Si bien al cierre de esta edición se aguardaba la confirmación formal del Gobierno federal, medios de referencia como El Universal, Reforma y Televisa dieron por confirmada la caída del capo más buscado del país.

Operativo, reacción armada y bloqueo territorial

El despliegue militar derivó en una reacción inmediata y coordinada de células del CJNG en los estados de Jalisco y Michoacán, bastiones históricos de la organización. Grupos armados incendiaron vehículos particulares y de carga para bloquear rutas estratégicas, paralizando corredores logísticos y generando un escenario de caos e incertidumbre.

Los cortes de circulación y los ataques incendiarios buscaron frenar el avance de las tropas y enviar un mensaje de fuerza en medio de la desarticulación del mando central. La dinámica replicó patrones ya observados en operativos de alto impacto contra líderes criminales en el pasado.

El objetivo prioritario de México y Estados Unidos

Tras la caída de Joaquín "El Chapo" Guzmán y el reciente arresto de Ismael "El Mayo" Zambada —ambos históricos referentes del Cártel de Sinaloa y hoy detenidos en Estados Unidos—, Oseguera se había convertido en el blanco prioritario de las agencias de seguridad.

El Departamento de Justicia de los Estados Unidos ofrecía hasta 15 millones de dólares por información que condujera a su captura o abatimiento, una de las recompensas más altas vigentes para un líder narco.

Fundado en 2009, el CJNG fue catalogado por Washington como organización terrorista por el nivel de violencia desplegado y su poder de fuego. A su estructura se le atribuye el control de rutas internacionales para el tráfico masivo de cocaína, heroína, metanfetamina y, especialmente, fentanilo, sustancia vinculada a la crisis de sobredosis en territorio estadounidense.

Punto de inflexión o nueva fase de violencia

La eventual muerte de “El Mencho” abre un escenario de alta volatilidad. Analistas en seguridad advierten que la eliminación del liderazgo vertical podría derivar en dos procesos simultáneos: fragmentación interna y disputa por la sucesión, o bien reacomodamiento bajo un mando emergente con mayor radicalización operativa.
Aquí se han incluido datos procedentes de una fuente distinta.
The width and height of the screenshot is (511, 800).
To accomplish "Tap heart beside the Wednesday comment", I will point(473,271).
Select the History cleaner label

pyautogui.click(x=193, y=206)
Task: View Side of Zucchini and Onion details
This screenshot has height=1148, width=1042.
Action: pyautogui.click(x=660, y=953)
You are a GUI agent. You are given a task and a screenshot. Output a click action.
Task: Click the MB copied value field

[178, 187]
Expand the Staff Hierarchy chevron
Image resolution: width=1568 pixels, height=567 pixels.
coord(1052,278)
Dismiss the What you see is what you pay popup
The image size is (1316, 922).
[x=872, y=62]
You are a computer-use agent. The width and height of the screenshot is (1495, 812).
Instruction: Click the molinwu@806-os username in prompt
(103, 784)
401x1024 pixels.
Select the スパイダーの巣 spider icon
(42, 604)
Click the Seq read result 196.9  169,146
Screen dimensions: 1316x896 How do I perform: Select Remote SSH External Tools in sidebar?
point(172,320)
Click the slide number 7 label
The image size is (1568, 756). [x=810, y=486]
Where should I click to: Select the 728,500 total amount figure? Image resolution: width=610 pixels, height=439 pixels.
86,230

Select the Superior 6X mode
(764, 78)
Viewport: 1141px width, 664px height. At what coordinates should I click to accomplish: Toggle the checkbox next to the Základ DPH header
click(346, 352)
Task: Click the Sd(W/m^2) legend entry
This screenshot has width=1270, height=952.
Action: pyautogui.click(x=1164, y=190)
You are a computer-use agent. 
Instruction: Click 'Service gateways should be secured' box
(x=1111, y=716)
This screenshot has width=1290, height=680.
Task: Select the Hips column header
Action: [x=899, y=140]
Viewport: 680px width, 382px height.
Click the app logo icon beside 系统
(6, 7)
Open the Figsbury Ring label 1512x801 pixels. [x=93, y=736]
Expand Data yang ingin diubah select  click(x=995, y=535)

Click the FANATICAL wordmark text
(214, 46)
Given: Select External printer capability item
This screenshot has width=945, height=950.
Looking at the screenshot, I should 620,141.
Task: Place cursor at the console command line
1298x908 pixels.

En la denominada “guerra contra el narcotráfico”, la experiencia histórica muestra que la caída de un capo no siempre implica la desarticulación estructural del negocio ilícito. En ocasiones, acelera procesos de atomización y violencia territorial.

México enfrenta ahora un desafío doble: consolidar el golpe estratégico evitando un vacío de poder que multiplique la confrontación armada y, al mismo tiempo, sostener la gobernabilidad en regiones donde el crimen organizado construyó capacidad de control territorial.

El desenlace no solo redefine el mapa criminal del país, sino que impacta directamente en la relación bilateral con Estados Unidos y en la arquitectura regional de seguridad.